EXERCISE INSTRUCTIONS: Your answer must hold only the lines below from the line containing "has height=382, width=500." through the line containing "has width=1568, height=706.", each reproduced exactly.

ENTRIES PROVIDED:

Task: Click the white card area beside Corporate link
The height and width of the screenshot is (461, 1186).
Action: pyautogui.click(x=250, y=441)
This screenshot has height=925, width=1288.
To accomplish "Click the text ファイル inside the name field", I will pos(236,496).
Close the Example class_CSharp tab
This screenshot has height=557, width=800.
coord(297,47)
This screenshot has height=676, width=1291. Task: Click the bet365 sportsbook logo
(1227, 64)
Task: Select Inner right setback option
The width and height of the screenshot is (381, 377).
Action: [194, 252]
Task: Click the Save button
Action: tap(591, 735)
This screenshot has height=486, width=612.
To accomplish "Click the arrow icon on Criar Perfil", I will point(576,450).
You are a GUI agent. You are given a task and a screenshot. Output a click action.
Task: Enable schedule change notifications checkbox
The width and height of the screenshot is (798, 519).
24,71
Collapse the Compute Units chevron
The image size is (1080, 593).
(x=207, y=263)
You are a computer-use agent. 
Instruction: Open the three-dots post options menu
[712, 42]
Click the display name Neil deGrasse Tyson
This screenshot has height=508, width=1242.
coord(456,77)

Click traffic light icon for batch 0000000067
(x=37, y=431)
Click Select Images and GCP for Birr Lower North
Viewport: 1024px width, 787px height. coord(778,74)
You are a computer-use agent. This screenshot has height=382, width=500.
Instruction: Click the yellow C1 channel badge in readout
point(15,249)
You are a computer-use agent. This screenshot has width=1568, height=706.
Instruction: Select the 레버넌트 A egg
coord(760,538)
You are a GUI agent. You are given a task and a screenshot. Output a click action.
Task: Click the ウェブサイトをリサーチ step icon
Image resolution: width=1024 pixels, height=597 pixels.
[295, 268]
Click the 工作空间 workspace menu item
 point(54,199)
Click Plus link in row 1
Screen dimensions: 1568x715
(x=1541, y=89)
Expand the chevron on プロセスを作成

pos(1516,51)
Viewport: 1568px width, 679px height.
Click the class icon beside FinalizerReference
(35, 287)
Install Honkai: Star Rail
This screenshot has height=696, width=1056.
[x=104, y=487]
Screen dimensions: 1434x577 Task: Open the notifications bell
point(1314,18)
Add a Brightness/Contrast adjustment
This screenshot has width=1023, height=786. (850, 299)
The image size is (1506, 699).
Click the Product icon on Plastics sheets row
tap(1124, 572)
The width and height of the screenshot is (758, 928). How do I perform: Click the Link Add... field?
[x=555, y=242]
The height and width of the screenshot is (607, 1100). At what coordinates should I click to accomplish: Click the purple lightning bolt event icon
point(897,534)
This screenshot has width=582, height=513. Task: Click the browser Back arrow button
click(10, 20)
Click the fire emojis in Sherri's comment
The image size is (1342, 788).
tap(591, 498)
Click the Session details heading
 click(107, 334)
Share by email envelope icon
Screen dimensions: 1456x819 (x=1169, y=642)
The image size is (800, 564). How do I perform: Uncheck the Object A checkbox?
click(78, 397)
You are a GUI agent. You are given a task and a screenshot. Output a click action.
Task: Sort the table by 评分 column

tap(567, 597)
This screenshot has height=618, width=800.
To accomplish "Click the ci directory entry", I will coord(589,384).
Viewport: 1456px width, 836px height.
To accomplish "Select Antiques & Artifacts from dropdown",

ANSWER FOR THE TASK:
You are a computer-use agent. This screenshot has height=382, width=500.
Instruction: Click the yellow C1 channel badge in readout
point(15,249)
You are a computer-use agent. This screenshot has width=1568, height=706.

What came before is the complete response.